Near-infrared spectroscopy is used in astronomy for studying the atmospheres of cool stars where molecules can form. The vibrational and rotational signatures of molecules such as titanium oxide, cyanide and carbon monoxide can be seen in this wavelength range and can give a clue towards the star's spectral type. It is additionally used for studying molecules in other astronomical contexts, such as in molecular clouds where new stars are formed. The astronomical phenomenon known as reddening means that near-infrared wavelengths are less affected by dust in the interstellar medium, such that regions inaccessible by optical spectroscopy can be studied in the near-infrared. Since dust and gas are strongly associated, these dusty regions are exactly those where infrared spectroscopy is most useful.
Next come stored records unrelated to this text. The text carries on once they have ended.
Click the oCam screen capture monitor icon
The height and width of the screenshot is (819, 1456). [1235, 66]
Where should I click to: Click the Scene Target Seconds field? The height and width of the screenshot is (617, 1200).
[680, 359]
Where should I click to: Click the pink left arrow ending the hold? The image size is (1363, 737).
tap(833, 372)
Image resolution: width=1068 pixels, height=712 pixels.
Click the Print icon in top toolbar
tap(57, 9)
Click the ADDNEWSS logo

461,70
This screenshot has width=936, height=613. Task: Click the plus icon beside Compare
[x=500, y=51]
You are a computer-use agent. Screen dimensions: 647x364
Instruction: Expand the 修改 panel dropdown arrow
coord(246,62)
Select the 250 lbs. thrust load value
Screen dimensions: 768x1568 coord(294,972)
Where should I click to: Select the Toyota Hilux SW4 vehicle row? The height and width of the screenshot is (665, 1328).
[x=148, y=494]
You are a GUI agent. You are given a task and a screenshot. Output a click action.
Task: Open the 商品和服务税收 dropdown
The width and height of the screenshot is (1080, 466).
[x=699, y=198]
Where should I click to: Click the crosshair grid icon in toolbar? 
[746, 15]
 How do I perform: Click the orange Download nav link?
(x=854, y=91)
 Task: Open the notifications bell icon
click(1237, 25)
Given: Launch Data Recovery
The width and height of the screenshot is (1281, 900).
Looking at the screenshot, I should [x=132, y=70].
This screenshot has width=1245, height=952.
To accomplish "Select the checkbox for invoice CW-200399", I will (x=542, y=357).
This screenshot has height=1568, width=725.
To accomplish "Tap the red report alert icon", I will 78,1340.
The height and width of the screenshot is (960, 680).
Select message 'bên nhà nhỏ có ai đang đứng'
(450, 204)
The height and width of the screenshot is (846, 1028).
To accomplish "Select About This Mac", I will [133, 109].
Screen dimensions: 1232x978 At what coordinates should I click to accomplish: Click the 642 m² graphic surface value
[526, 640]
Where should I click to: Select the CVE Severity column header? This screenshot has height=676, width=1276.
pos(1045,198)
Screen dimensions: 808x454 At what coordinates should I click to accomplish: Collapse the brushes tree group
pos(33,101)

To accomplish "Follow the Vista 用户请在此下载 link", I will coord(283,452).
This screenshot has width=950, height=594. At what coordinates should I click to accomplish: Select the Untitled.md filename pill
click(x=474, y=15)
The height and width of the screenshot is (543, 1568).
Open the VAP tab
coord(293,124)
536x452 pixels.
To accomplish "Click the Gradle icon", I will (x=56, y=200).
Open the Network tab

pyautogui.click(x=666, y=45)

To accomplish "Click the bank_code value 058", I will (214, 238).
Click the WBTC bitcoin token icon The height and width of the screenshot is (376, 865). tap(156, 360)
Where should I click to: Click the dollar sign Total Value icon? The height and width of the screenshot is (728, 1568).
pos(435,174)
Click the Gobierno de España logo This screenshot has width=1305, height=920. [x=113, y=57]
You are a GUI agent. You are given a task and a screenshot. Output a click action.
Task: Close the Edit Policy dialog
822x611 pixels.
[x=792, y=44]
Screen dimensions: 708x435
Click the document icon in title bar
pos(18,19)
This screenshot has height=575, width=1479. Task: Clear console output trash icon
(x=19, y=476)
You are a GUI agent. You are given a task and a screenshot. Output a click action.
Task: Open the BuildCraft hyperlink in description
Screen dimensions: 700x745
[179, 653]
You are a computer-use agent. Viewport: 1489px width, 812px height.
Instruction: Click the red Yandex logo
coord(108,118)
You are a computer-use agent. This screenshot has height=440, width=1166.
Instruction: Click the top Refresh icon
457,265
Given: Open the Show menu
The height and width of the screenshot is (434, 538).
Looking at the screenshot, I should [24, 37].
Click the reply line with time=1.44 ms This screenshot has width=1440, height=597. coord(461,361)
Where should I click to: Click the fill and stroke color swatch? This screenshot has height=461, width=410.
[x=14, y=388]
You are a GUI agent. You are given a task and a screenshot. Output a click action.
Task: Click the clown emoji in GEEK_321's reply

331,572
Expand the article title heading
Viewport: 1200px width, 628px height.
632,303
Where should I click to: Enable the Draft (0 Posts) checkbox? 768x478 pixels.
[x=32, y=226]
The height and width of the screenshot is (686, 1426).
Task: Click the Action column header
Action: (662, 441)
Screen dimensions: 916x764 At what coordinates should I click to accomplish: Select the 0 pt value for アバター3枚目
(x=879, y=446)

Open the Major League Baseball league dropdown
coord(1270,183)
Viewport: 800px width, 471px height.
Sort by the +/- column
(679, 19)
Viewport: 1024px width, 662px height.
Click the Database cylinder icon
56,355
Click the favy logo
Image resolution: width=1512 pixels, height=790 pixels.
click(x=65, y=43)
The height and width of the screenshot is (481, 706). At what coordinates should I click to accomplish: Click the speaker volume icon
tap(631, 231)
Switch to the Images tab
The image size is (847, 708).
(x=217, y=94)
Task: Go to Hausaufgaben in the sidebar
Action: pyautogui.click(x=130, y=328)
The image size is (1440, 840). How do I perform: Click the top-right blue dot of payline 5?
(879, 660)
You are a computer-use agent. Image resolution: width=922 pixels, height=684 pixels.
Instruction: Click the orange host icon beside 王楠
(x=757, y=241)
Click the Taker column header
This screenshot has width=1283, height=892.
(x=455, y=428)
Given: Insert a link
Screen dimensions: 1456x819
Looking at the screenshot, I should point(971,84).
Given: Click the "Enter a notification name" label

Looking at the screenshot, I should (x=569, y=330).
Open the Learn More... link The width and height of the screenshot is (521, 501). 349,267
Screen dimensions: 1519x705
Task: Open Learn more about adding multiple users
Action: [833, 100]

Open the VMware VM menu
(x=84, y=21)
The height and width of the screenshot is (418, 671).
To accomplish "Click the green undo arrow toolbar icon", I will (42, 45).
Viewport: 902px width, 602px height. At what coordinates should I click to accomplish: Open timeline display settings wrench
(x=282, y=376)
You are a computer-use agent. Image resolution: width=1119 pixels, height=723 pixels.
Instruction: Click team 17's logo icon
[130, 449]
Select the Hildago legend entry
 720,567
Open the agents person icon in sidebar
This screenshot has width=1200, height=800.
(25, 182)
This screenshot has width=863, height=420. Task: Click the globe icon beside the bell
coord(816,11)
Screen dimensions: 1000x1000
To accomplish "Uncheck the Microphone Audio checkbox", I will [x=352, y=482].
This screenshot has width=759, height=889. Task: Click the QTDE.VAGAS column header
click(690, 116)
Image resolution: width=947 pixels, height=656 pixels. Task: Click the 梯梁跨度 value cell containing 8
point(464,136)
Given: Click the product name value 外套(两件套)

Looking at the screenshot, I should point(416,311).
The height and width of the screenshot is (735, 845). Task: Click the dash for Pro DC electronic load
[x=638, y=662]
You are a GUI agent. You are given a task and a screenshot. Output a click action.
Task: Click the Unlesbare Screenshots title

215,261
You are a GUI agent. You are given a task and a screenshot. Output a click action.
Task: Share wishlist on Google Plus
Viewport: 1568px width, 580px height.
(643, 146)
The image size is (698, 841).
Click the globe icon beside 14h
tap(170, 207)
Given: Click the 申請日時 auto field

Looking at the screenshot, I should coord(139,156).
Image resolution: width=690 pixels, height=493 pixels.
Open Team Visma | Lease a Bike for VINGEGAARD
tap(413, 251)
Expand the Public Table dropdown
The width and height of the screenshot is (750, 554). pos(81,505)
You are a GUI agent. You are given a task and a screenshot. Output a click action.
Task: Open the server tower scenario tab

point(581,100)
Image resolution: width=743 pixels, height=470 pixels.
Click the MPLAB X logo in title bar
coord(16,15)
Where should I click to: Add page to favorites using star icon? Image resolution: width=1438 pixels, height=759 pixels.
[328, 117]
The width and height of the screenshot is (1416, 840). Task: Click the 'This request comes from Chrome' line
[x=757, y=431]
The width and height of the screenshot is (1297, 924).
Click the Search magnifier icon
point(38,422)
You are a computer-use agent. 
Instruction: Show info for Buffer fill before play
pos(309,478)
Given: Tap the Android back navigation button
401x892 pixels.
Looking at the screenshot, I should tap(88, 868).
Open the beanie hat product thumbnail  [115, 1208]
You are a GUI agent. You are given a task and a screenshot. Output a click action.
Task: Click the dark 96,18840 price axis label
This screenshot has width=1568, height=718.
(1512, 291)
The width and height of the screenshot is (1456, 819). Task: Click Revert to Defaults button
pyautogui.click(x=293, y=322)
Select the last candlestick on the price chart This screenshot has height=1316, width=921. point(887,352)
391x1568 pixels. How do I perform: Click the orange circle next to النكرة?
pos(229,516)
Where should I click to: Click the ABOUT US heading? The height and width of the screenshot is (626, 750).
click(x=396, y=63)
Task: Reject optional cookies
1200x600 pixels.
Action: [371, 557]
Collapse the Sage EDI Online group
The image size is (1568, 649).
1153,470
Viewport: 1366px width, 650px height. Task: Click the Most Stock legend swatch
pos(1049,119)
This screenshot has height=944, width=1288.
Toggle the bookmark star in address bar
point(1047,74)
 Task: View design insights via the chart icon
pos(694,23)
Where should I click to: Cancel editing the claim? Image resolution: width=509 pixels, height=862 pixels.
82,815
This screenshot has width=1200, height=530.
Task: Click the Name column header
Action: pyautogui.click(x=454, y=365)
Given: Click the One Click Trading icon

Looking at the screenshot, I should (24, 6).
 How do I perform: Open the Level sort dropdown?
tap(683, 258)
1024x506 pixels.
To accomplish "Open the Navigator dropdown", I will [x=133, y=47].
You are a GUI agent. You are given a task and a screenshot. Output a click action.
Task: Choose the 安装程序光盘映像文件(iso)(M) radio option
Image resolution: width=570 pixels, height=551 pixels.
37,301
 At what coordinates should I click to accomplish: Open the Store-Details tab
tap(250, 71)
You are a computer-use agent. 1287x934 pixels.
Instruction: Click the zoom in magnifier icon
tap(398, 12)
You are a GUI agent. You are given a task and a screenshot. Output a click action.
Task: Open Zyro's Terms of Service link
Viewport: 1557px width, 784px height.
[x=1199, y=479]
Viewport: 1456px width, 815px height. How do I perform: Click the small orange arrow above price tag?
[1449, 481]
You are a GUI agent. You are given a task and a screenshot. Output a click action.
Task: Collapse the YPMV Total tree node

The near-infrared spectra of very young stars provide important information about their ages and masses, which is important for understanding star formation in general.

Remote monitoring

Techniques have been developed for NIR spectroscopic imaging. These have been used for a wide range of uses, including the remote investigation of plants and soils. Data can be collected from instruments on airplanes or satellites to assess ground cover and soil chemistry.

Medical uses

See above

Particle measurement

NIR is often used in particle sizing in a range of different fields, including studying pharmaceutical and agricultural powders.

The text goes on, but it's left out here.